Ritiene che sia strategico elaborare un piano di promozione cerasicolo nazionale o i mercati hanno bisogno di una narrazione incentrata su singoli territori e varietà con una identità ben precisa?

Parlare di piano nazionale è un azzardo a causa della dislocazione produttiva in aree completamente diverse tra di loro e distanti anche 1000 km, che necessitano di soluzioni tecniche – portinnesto, varietà, forme e tecniche di allevamento, differenti.

Ci dovrebbe essere una strategia nazionale che sfrutti la peculiarità di produrre per oltre 3 mesi (da fine aprile ai primi di agosto), che veda la partecipazione di produttori e operatori commerciali. I singoli territori possono promuovere specifiche varietà contraddistinte da particolari caratteristiche, ma è cosa diversa dal prodotto nazionale.

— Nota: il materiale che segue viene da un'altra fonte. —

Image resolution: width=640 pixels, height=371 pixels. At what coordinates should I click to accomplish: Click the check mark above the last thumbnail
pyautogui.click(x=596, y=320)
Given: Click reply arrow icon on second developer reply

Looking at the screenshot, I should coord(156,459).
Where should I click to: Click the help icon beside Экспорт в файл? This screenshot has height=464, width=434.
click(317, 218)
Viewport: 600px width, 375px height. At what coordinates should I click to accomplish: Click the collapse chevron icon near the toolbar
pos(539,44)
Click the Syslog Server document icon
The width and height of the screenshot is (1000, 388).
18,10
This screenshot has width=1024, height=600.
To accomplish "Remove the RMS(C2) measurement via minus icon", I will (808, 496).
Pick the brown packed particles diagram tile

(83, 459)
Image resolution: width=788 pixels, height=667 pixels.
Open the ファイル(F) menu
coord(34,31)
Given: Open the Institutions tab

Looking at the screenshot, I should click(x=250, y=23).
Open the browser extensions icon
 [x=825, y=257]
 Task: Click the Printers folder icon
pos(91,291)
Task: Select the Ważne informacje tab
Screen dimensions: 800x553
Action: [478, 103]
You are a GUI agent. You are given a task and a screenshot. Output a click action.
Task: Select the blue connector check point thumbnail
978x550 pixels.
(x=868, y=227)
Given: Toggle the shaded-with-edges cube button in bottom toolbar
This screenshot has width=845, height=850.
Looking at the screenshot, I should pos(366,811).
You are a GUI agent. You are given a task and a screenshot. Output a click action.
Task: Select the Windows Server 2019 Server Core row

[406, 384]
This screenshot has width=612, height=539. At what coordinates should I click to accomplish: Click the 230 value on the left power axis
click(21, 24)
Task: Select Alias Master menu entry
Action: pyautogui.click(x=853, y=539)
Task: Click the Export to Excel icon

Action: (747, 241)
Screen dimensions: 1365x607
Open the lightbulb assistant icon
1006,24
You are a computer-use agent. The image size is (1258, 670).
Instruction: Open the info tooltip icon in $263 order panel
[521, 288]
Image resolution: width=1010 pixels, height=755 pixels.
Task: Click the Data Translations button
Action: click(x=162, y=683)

La Ferrovia, salvo pochi casi, non potrà mai raggiungere calibri 30+ come oggi richiesto dal mercato, perché geneticamente non ha queste caratteristiche. Quando la si gonfia con tecniche anche non ammesse, perde le proprie caratteristiche di pregio. Sarebbe invece più utile e funzionale una sua promozione come frutto di un territorio che, seppur di pezzatura inferiore, è giacimento di salubrità, genuinità, tradizione del territorio, ecc..

Non ha paura che da oggi ogni Regione punti a promuovere in maniera autonoma i propri territori e le proprie varietà sui mercati, ingenerando un ambiente entropico di informazioni ed un dispendio di risorse pubbliche?

Basta con le recriminazioni. Accettiamo queste logiche per altri prodotti, non vedo perché le ciliegie debbano sfuggire. Ripeto, questo può valere per produzioni tipiche legate al territorio, diverso è il discorso per una ciliegia italiana che può essere prodotta nel rispetto di una strategia nazionale che miri alla presenza sui mercati per più tempo possibile.